- Document section -

Globalization, technological progress and other factors, however, have hollowed out the middle in America, so calls for minimum-wage increases in such service positions, now often treated as careers, were a natural. Equally expected is the response by fast-food company CEOs who want to keep the bottom line lean: We’ll automate.

Perhaps there’s something worse than the fear that we’ll be reduced to McJobs: What if even such low-paying positions are automated?

From Joe Kaiser at Illinois Policy:

The Fight for $15 campaign plans to target McDonald’s on April 14 as part of a new pre-Tax Day tradition, led by the Service Employees International Union, or SEIU.

Chicago is one of 300 cities worldwide where strikes and protests are scheduled. SEIU has spent $70 million on its Fight for $15 campaign. The union’s Local 73 represents more than 28,000 government workers in Illinois and Indiana.

Protestors may want to stop by the McDonald’s at Adams and Wells to meet their replacement – an automated McCafé kiosk.

- Objective A -
Echo the passage on fast-food automation word for word, from "Globalization, technological progress" up to and including "Union, or SEIU.".
- Objective B -
Answer these questions from the passage on fast-food automation, one per line:
(i) How much has SEIU spent on its Fight for $15 campaign?
(ii) On what date does the Fight for $15 campaign plan to target McDonald's?
(iii) At which intersection is the McDonald's with the automated McCafé kiosk?
- Objective C -
Write the next part of the passage on fast-food automation, picking up after its final sentence.

- Record set -
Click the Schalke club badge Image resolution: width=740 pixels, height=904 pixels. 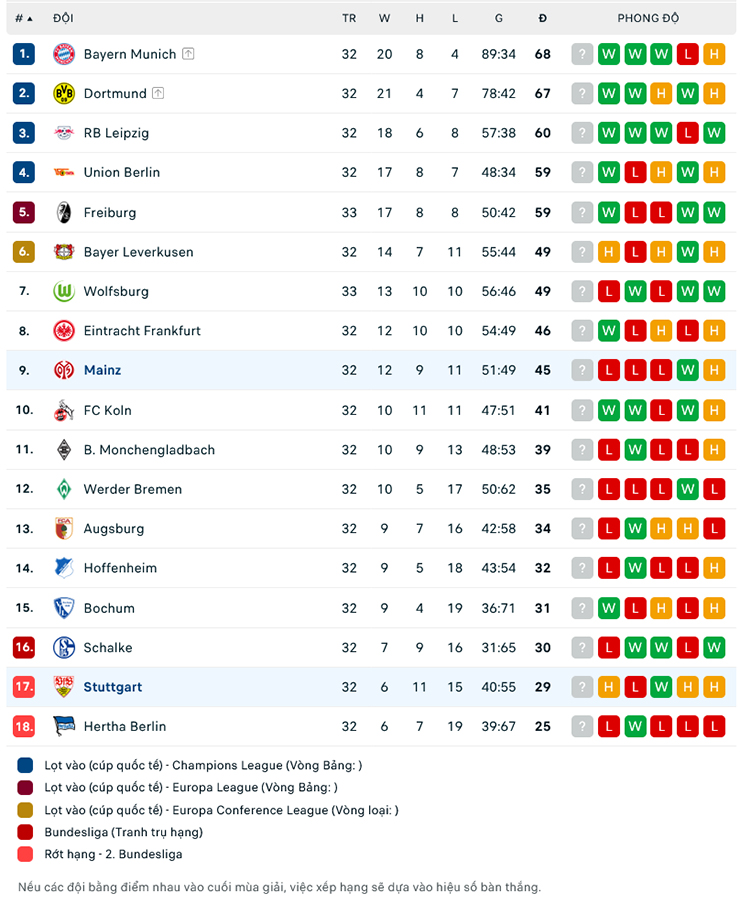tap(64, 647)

...

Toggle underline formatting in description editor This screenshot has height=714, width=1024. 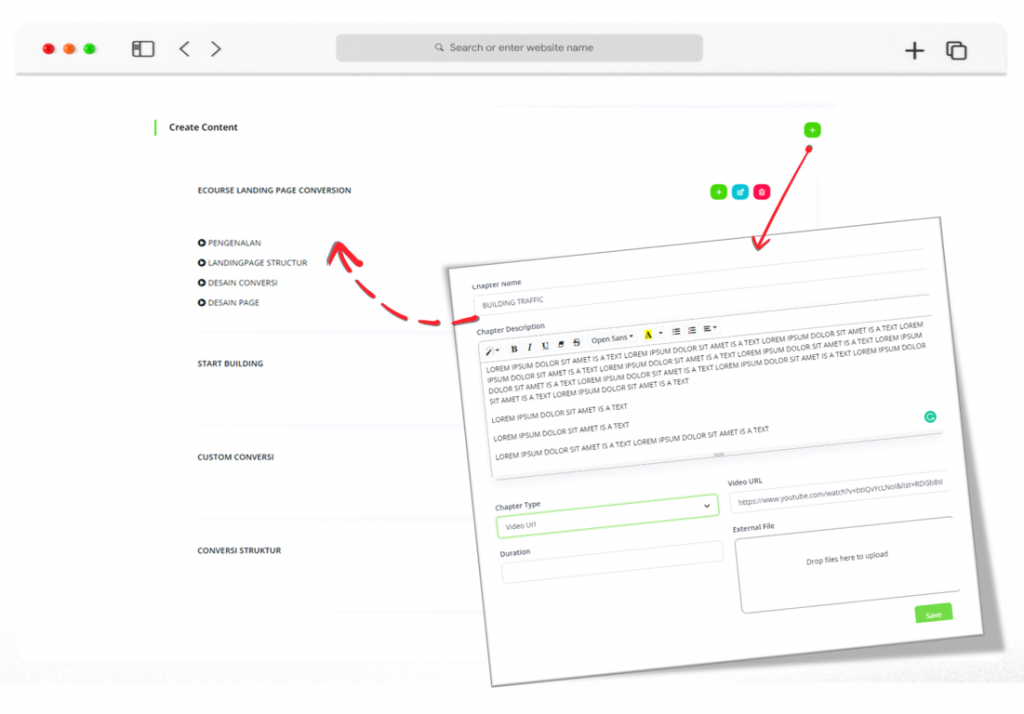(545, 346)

- Answer A -
Globalization, technological progress and other factors, however, have hollowed out the middle in America, so calls for minimum-wage increases in such service positions, now often treated as careers, were a natural. Equally expected is the response by fast-food company CEOs who want to keep the bottom line lean: We’ll automate.

Perhaps there’s something worse than the fear that we’ll be reduced to McJobs: What if even such low-paying positions are automated?

From Joe Kaiser at Illinois Policy:

The Fight for $15 campaign plans to target McDonald’s on April 14 as part of a new pre-Tax Day tradition, led by the Service Employees International Union, or SEIU.

- Answer B -
(i) $70 million
(ii) April 14
(iii) Adams and Wells

- Answer C -
The store, which is anticipating Chicago’s minimum-wage increase to $13 an hour by 2019, is testing out coffee kiosks in the restaurant instead of having employees serve it. The kiosk features a touch-pad for ordering and paying. The screen also prompts customers to answer questions about their kiosk experience, giving the impression this is something that could be adopted as an alternative to hiring. This kind of automation, which replaces a human employee with technology, is one of the unintended consequences of Chicago’s minimum-wage increase.

It may not just be a coffee machine either. Other McDonald’s locations have used self-service kiosks with touch-screens for paying. And while self-serve kiosks don’t seem too unusual, San Francisco-based Momentum Machines has created a robotic hamburger-making machine the company claims can produce 400 high-quality burgers in an hour with minimal human supervision.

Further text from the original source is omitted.